[START OF EXERCISE MATERIAL]

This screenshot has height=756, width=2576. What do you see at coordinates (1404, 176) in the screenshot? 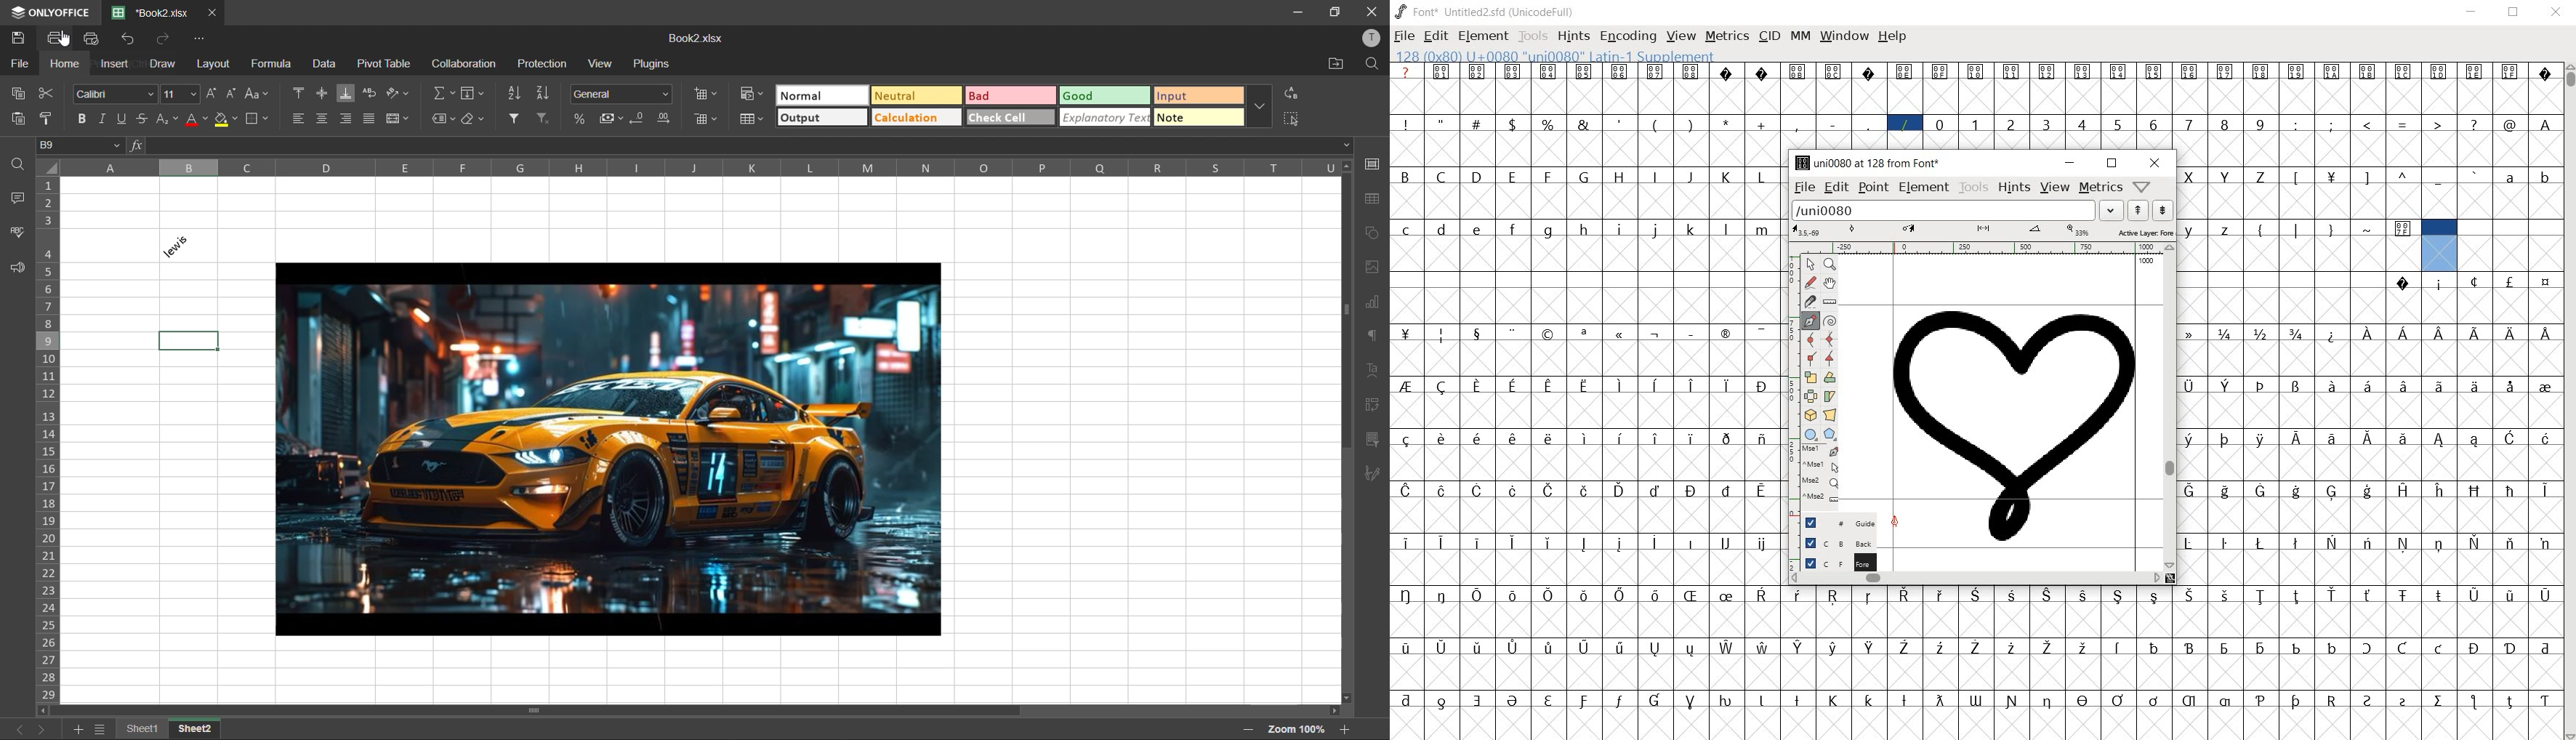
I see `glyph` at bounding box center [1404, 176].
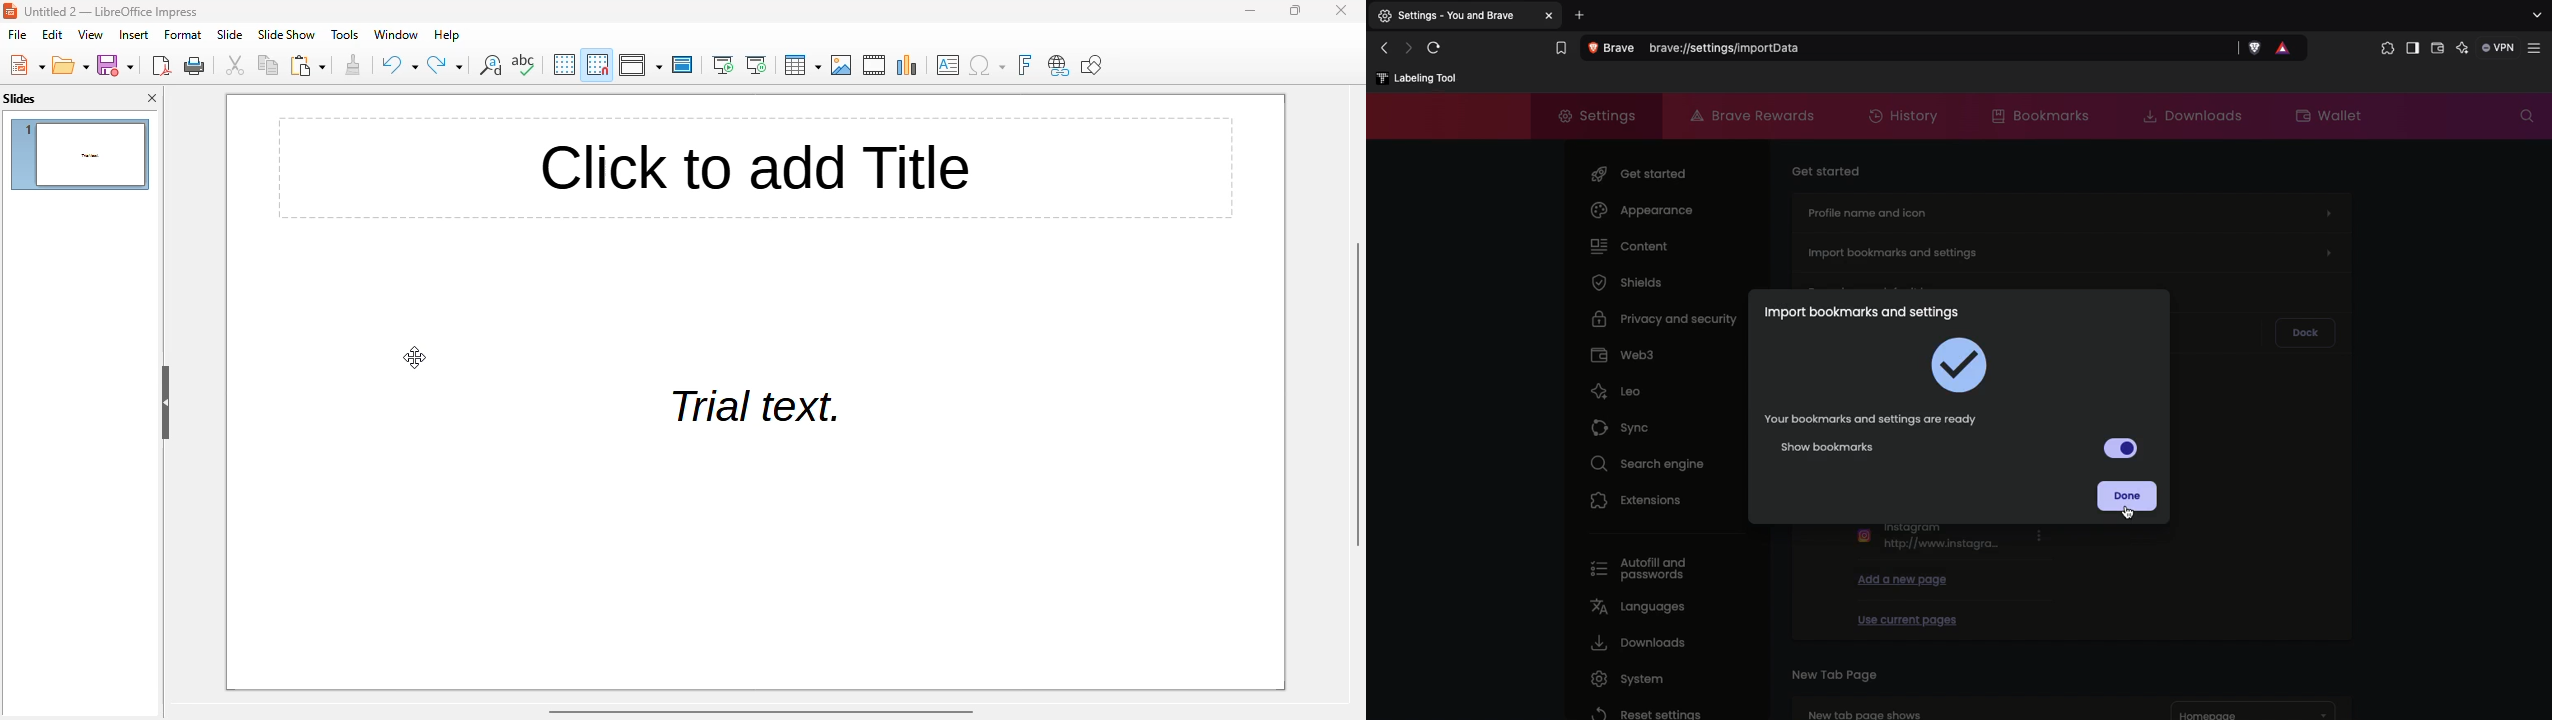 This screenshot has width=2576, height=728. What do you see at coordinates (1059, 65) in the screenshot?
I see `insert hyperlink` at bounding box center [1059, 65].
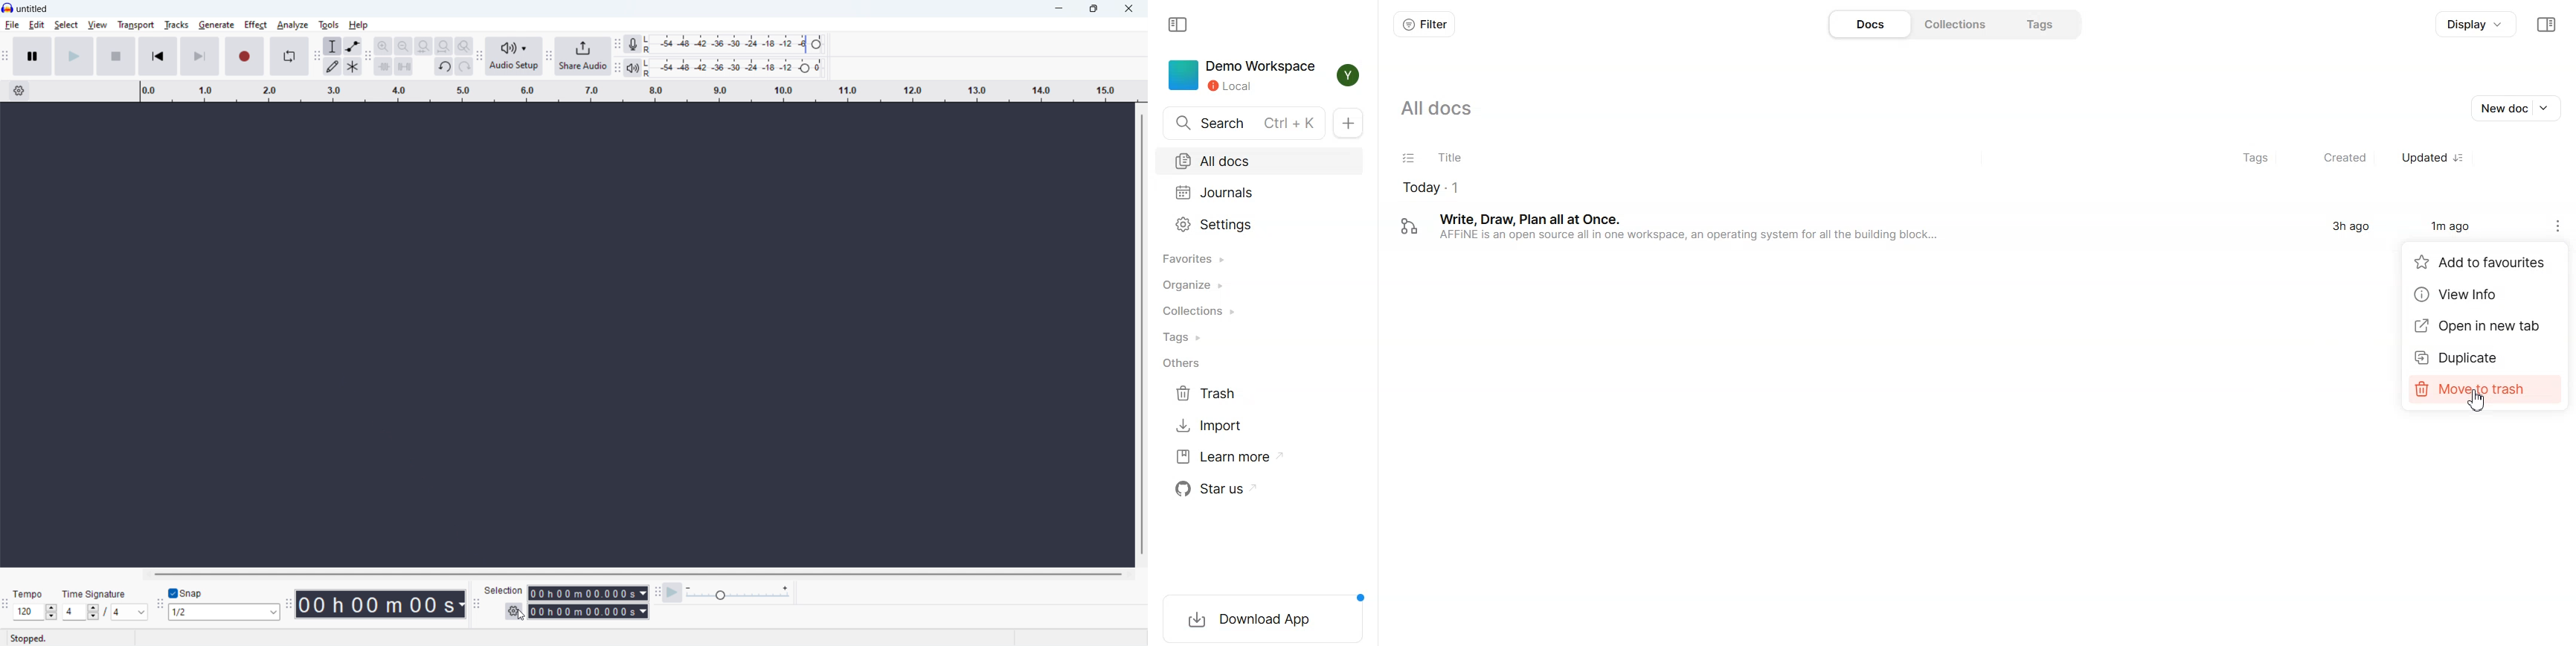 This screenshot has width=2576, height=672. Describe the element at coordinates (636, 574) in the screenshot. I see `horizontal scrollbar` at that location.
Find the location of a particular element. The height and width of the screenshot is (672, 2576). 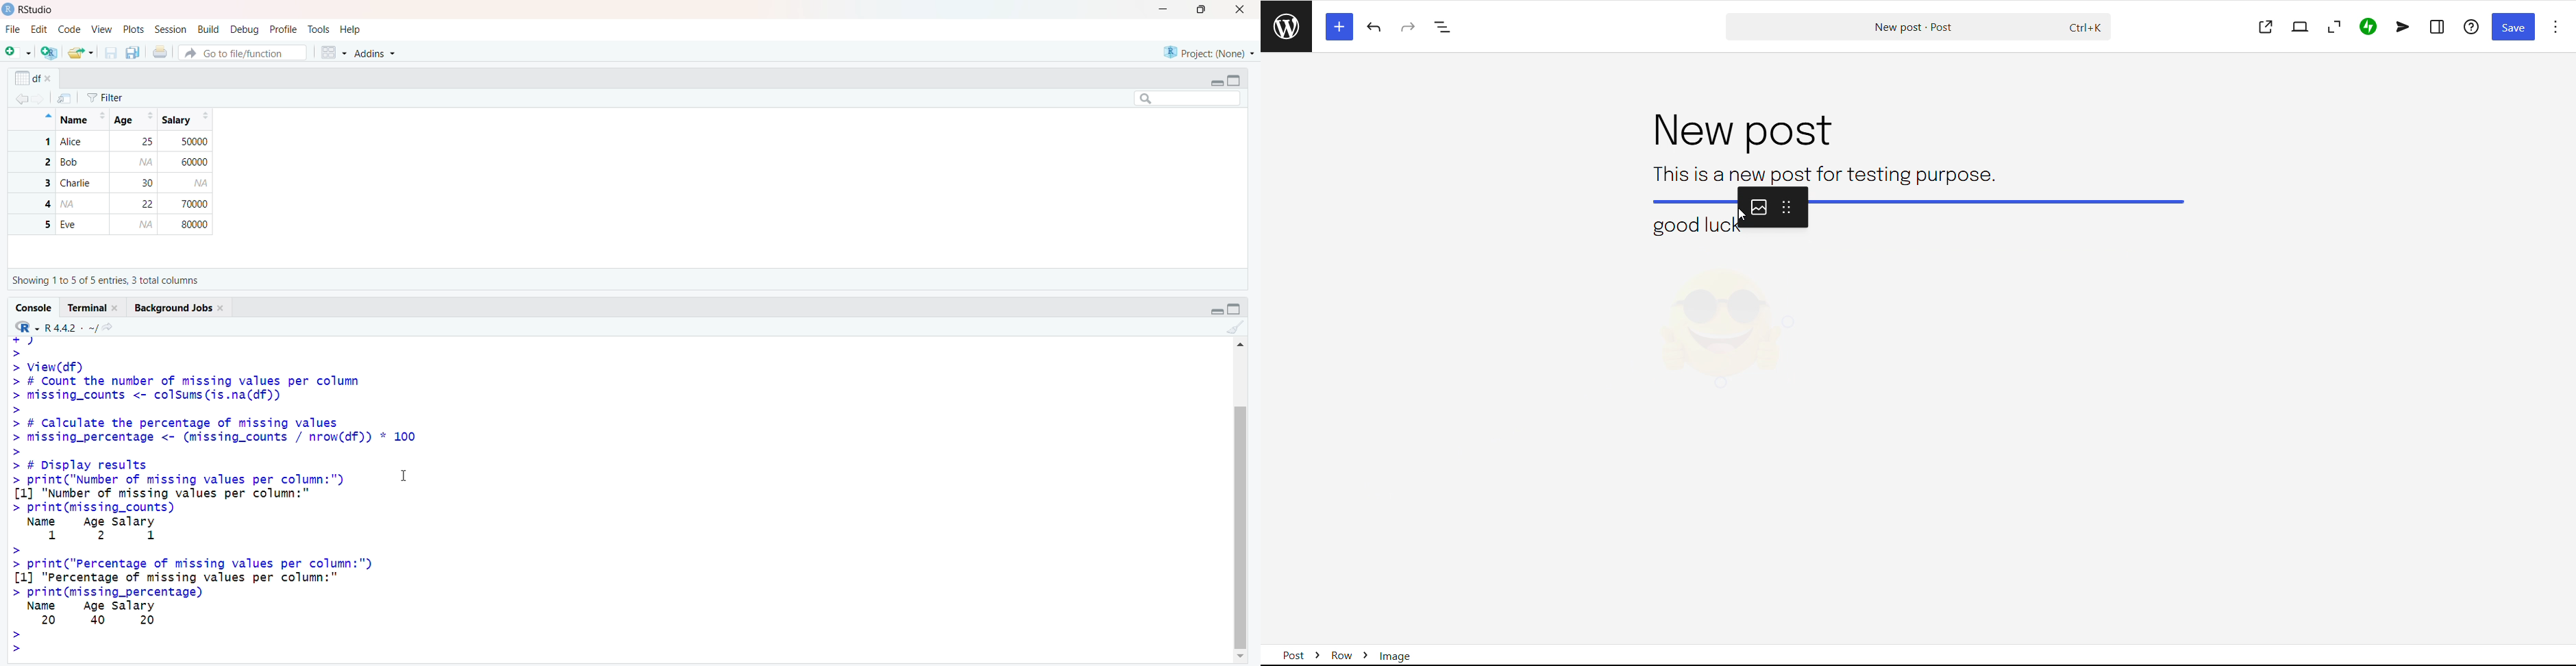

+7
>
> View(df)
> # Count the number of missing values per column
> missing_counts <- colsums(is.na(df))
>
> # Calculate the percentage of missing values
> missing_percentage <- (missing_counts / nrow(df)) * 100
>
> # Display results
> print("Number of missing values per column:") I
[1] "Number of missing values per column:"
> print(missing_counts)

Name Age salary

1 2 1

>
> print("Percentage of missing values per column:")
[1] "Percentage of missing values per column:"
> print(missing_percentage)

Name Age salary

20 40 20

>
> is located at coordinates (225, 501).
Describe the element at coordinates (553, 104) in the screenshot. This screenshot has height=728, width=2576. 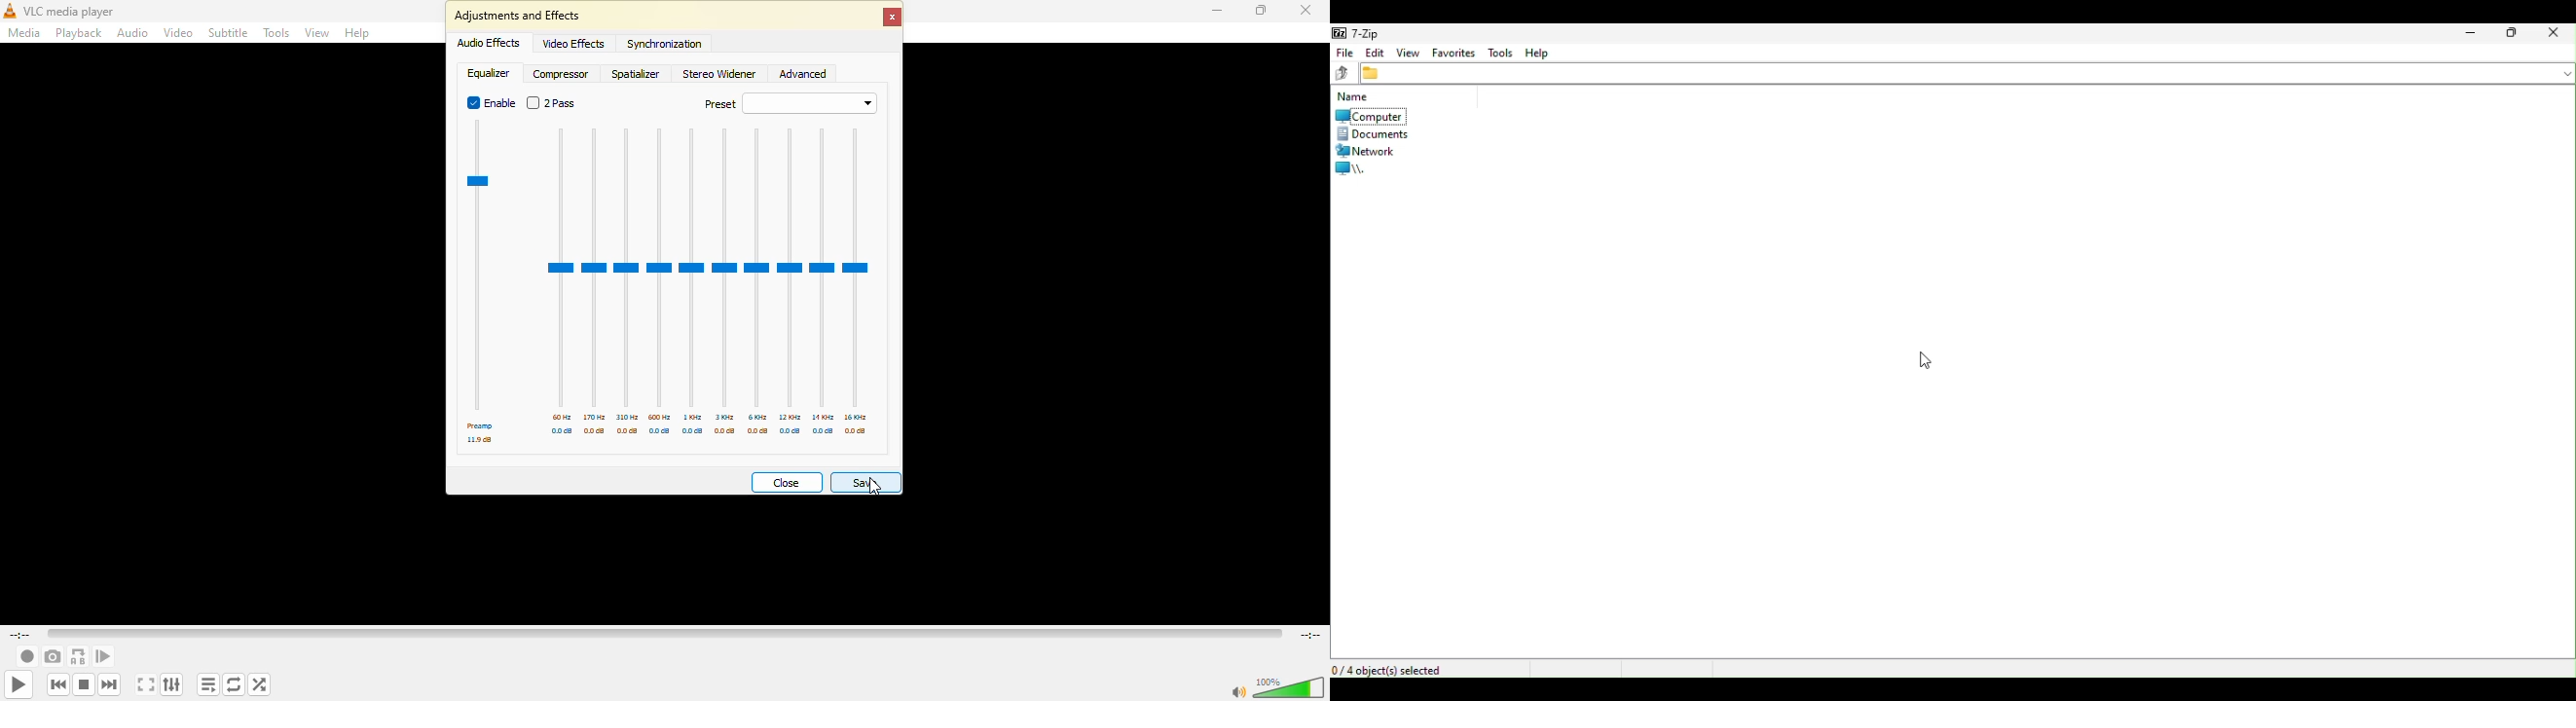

[END OF EXERCISE MATERIAL]

### [TASK DIRECTIONS]
Duplicate the listing word for word from its opening line through the line that contains "This screenshot has width=2576, height=728.", with both ends included. Leave the pictures out.

### [TASK RESULT]
This screenshot has height=756, width=2576. What do you see at coordinates (1404, 176) in the screenshot? 
I see `glyph` at bounding box center [1404, 176].
 This screenshot has width=2576, height=728. What do you see at coordinates (1059, 65) in the screenshot?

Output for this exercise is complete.